NetCDF Primer

next episode

Overview

Teaching: 20 min
Exercises: 10 min

Questions

How can I import data using Pandas?

What is NetCDF?

What tools are available to work with NetCDF?

Objectives

Describe the data formats supported by Pandas.

Show examples of reading/writing data formats.

Describe other data formats used for GIS data.

The Network Common Data Form (NetCDF) is a set of libraries and self-describing machine-independent data formats that support the creation, access, and sharing of array-oriented scientific data. NetCDF was developed and is maintained at Unidata, part of the University Corporation for Atmospheric Research (UCAR) Office of Programs (UOP). Unidata is funded primarily by the National Science Foundation.

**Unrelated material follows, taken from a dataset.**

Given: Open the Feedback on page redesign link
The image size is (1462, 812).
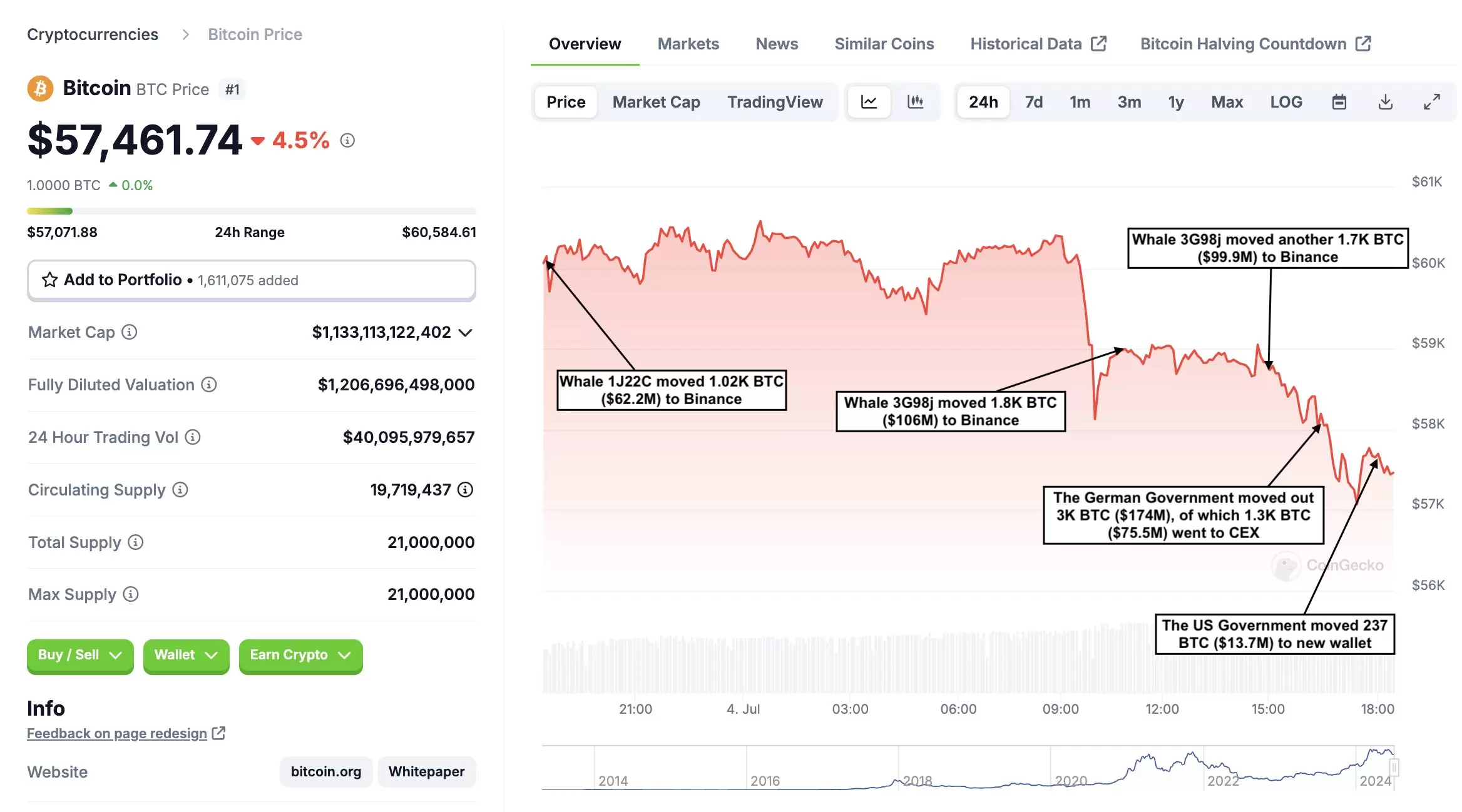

Pandas does not have native support for reading/writing NetCDF, however there are a number of additional packages that provide this capability:

netcdf4-python: a Python interface to the NetCDF library
PyNIO: a Python package that allows read and/or write access to a variety of data formats using an interface modeled on NetCDF
xarray: provides N-dimensional variants of the core pandas data structures

NetCDF Data Model

The “classic” NetCDF data model consists of the following components:

Variables: N-dimensional arrays of data. Variables in NetCDF files can be one of six types (char, byte, short, int, float, double).
Dimensions: These describe the axes of the data arrays. A dimension has a name and a length. An unlimited dimension has a length that can be expanded at any time, as more data are written to it. NetCDF files can contain at most one unlimited dimension.
Attributes: These annotate variables or files with small notes or supplementary metadata. Attributes are always scalar values or 1D arrays, which can be associated with either a variable or the file as a whole. Although there is no enforced limit, the user is expected to keep attributes small.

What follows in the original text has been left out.